Largest of the vermin races, foxes often rise to high prominence in hordes.
  • The Big Guy: Foxes are usually depicted as the biggest of the vermin, although they pale in size compared to otters and badgers.
  • Cunning Like a Fox: Their higher competence compared to the usual mustelids and rats means they tend to be smarter and more conniving than the rest. Females in particular have a high tendency to occupy the Evil Genius role.
  • Elite Mooks: Generally, they tend to be less numerous and more competent than other vermin species, sometimes achieving Mook Commander status.
  • Foul Fox: Notably, foxes are the only common vermin species to not have a single member portrayed sympathetically.

Mustelids

A grab-bag of races, the most commonly seen mustelids in Mossflower are weasels, stoats and ferrets. More exotic breeds, such as pine martens or wolverines, are usually only seen as high-ranked individuals.

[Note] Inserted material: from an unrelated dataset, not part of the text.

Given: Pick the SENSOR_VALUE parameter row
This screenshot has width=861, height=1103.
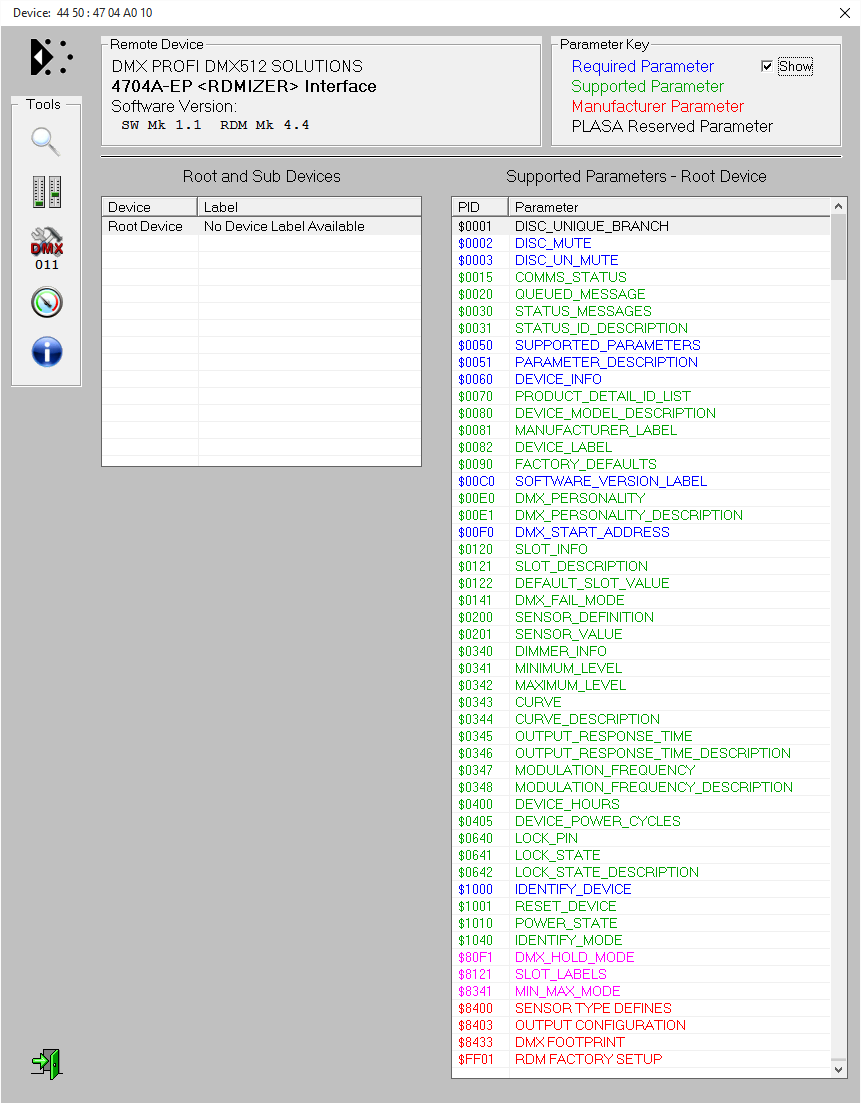Looking at the screenshot, I should pyautogui.click(x=568, y=634).
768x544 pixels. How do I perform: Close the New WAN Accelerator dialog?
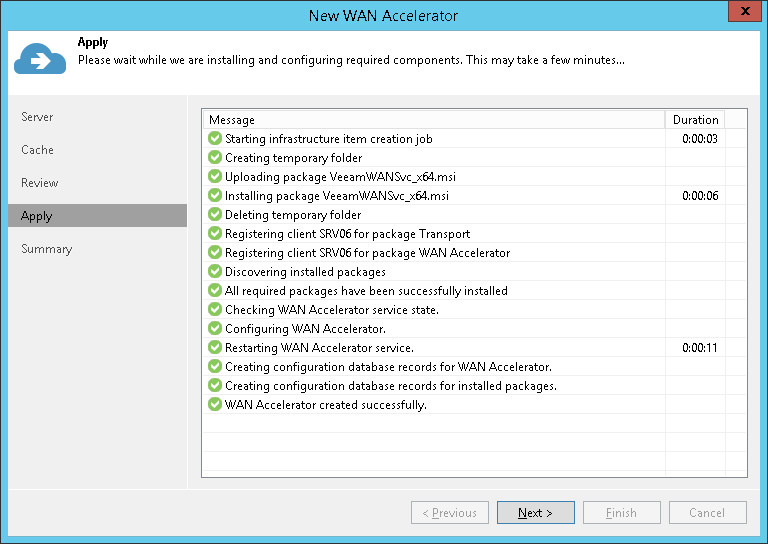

  • The Everyman: Mustelids tend to be the most generic of the vermin races, with little differentiating weasels, stoats and ferrets.
  • Evil Counterpart: Technically, otters are part of the mustelid family too, but otters are considered abbeybeasts and weasels, stoats and ferrets are all considered vermin.
  • Wicked Weasel: Mustelid horde leaders tend to be rather cunning and conniving in addition to being rotten to the core. Mooks tend to lean more toward Dumb Muscle, but generally aren't any less nasty for it.